Да что же она такого Редькиной? Что она сделала?!
– Успокойся. – Вулич перехватил у Редькиной ее добычу. – Она из них выпадет.
Ничьи панталоны Вероника отнесла в учительскую.
Саша Порошин на дискотеку не остался (как исчезла и Редькина). Переодевшись в короткий сарафанчик, Аня слонялась по залу, не зная, к кому прибиться. Цукерман мелькнул на выходе рядом с Вероникой. Он все же как-то был связан с Сашей, поэтому Аня улыбнулась Цукерману и Веронике одновременно. Цукерман что-то сказал Веронике – та засмеялась, откинувшись с неожиданным жестом, дразня ямочкой под шеей. Картинку Аня раскрутила уже погодя, задетая ее необычностью.

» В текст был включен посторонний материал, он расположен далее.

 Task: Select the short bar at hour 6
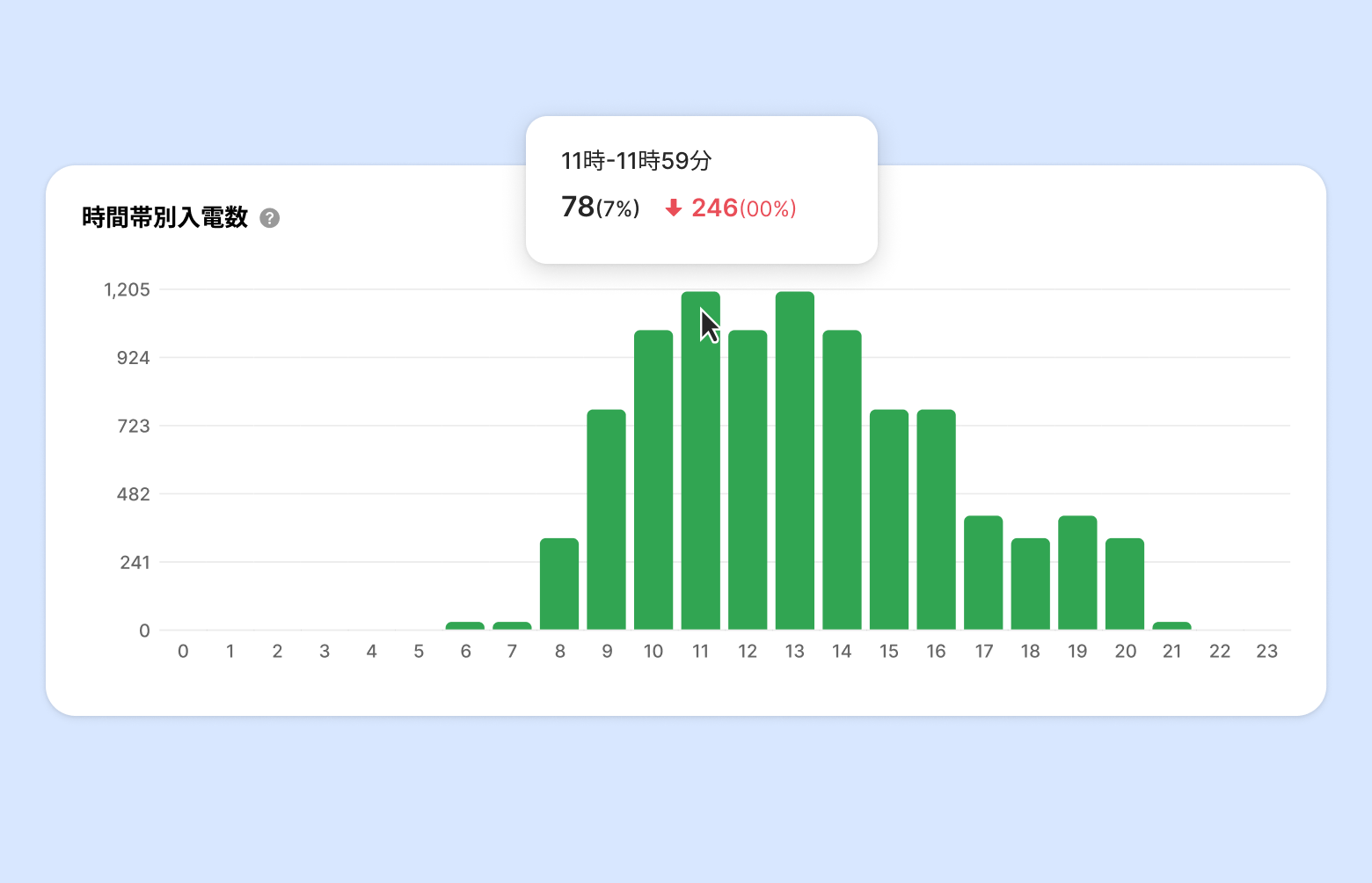coord(465,625)
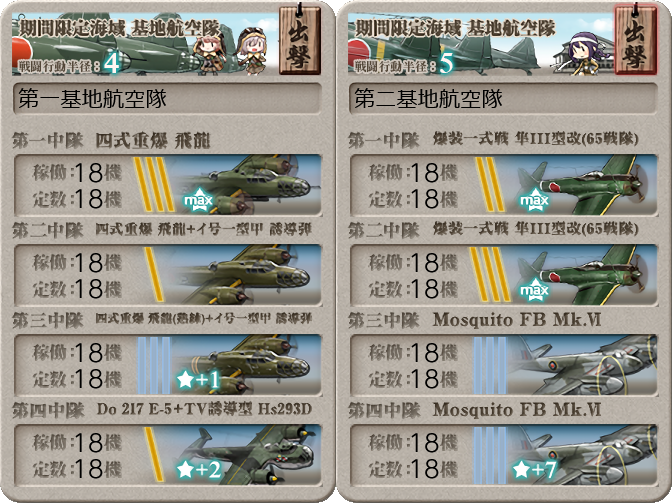672x503 pixels.
Task: Click the ★+2 badge on Do 217
Action: coord(199,470)
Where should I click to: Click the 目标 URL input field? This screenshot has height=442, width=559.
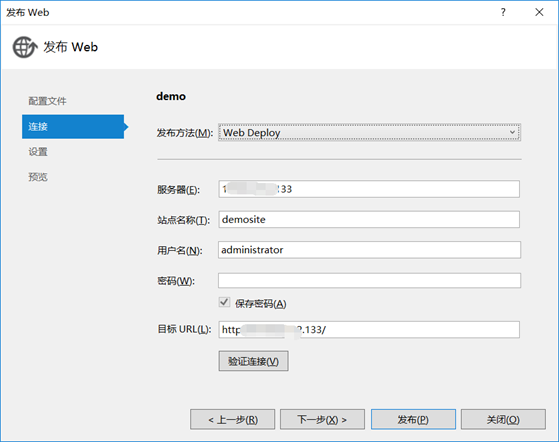[x=369, y=330]
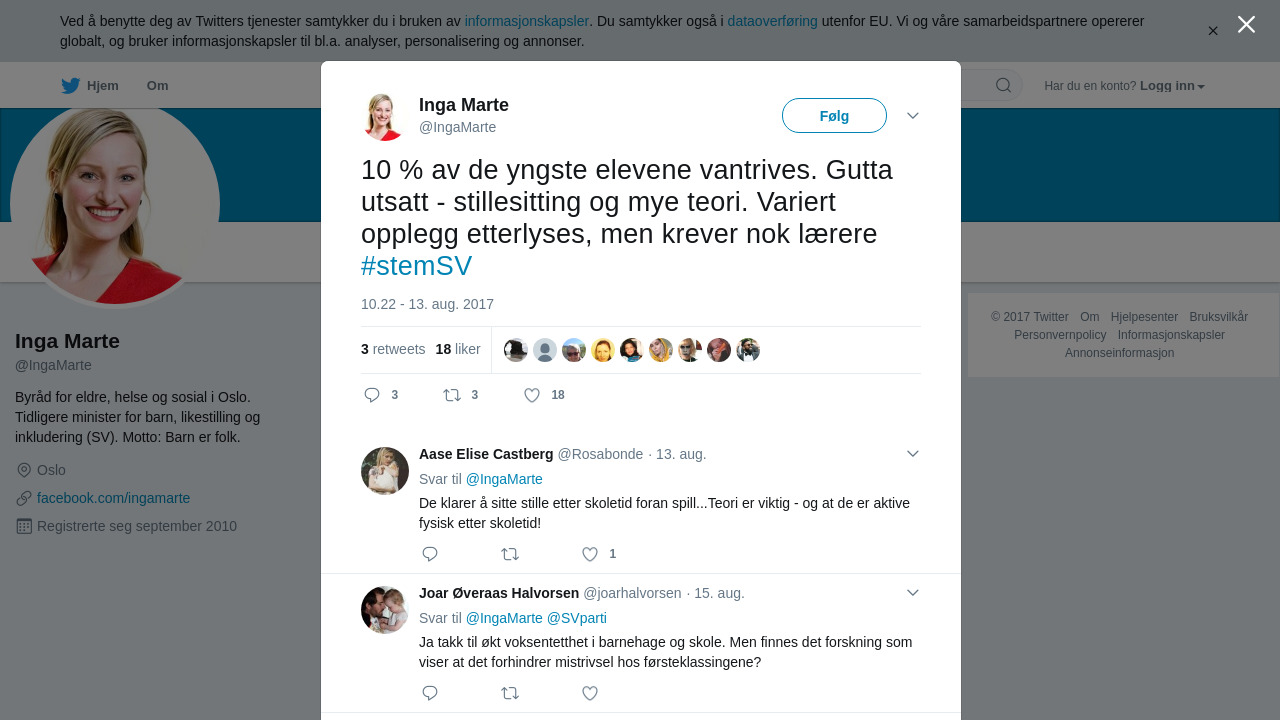This screenshot has width=1280, height=720.
Task: Reply to Aase Elise Castberg's comment
Action: click(x=430, y=554)
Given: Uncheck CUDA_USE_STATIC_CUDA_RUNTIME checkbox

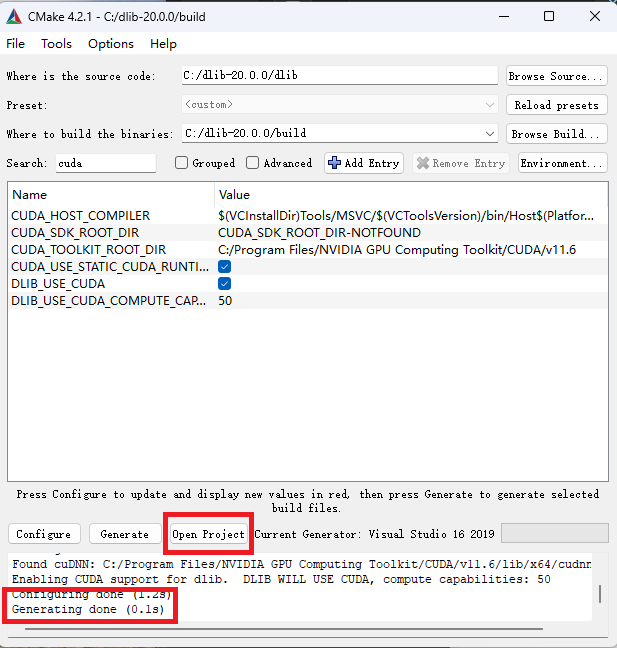Looking at the screenshot, I should pos(224,267).
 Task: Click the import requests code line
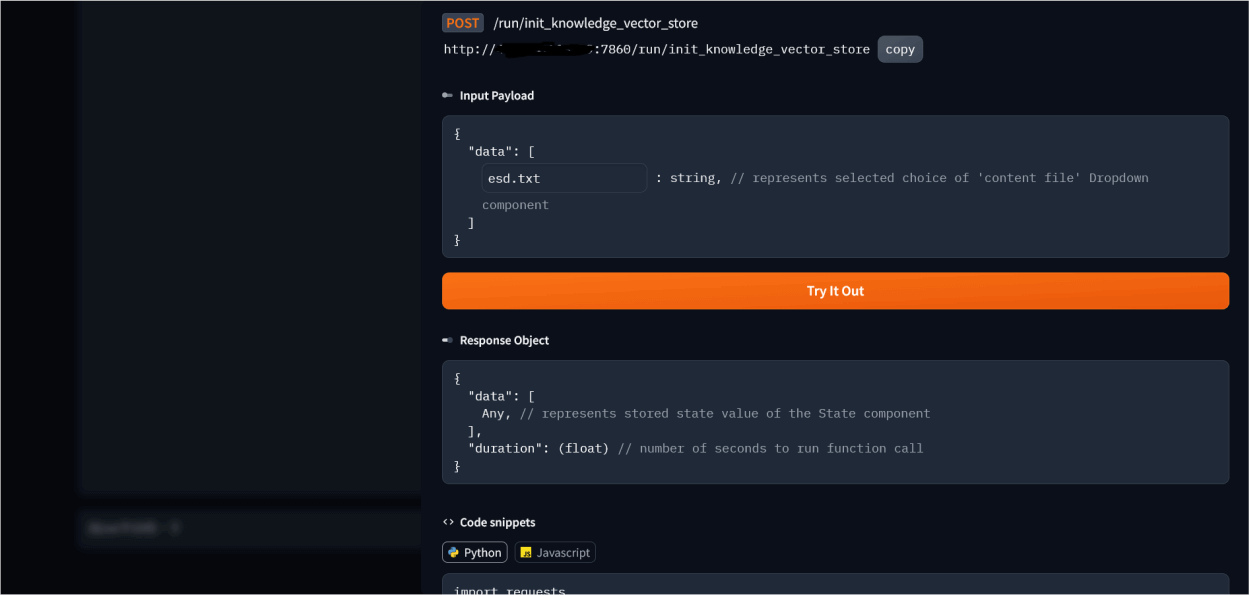[x=509, y=589]
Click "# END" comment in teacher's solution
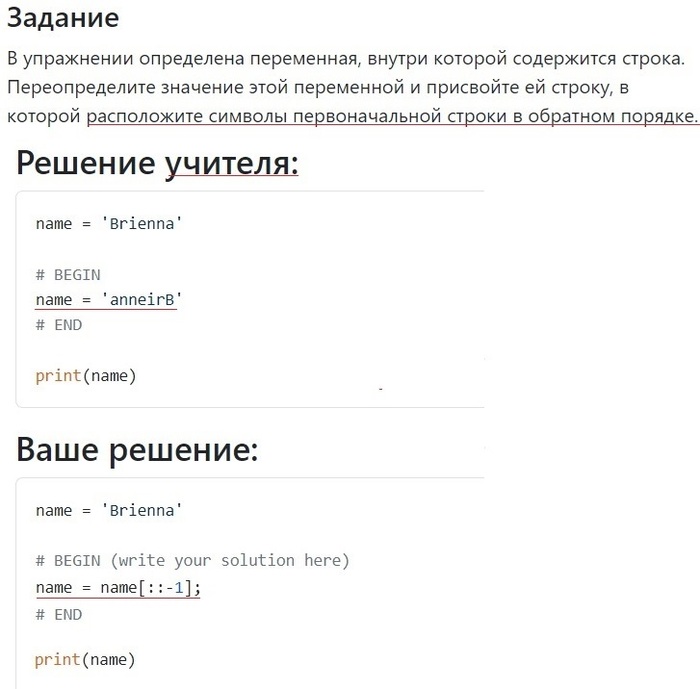 59,325

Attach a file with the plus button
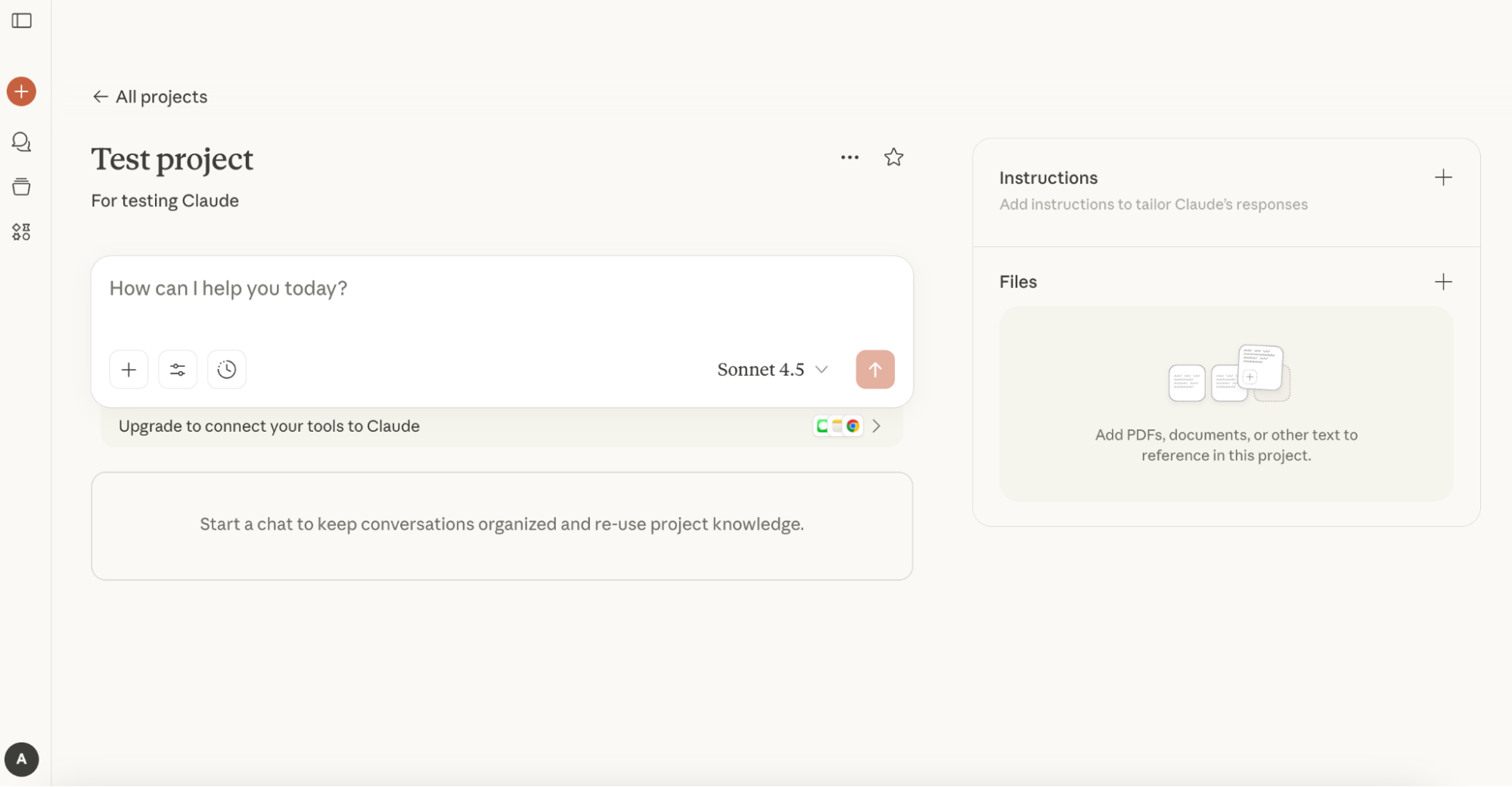point(129,370)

Аню пригласил Вулич. От него пахло куревом. (Дорогими сигаретами, но Аня еще различать не умела.) Он слегка, не специально, касался дыханием ее щеки. И каждый раз от его дыхания по телу пробиралась эта щекотка… Едва танец кончился, она забыла про Вулича. Танцевать вообще скоро устала, и вот опять подкатило щемящее одиночество… Зачем только на ней эта короткая юбка? Зачем она раздела себя? Для кого? Праздник кончился. Она – бумажная ленточка на асфальте после парада. Аня выбежала в коридор – напротив их класса стоял Цукерман, скрестив руки. Он сам казался тесным, чужим, захлопнутым даже.
– Анечка, устала? – голос смазал впечатление.
– Давид Давидович. – Она отчего-то решила, что именно с ним, сейчас, нужно поговорить о самом важном. – Вот, говорят, одиночество – это очень плохо…
– Какое у тебя одиночество? – Цукерман ответил с полуулыбкой. – По-моему, ты в гуще жизни.
– Нет, я про другое. Есть одиночество, когда человек, например, живет один. А есть другое одиночество, которое как бы растет изнутри, хотя вокруг много людей.
Лучше объяснить она не умела. Цукерман расцепил руки:
– Странно. Час назад ты казалась мне самой счастливой на свете.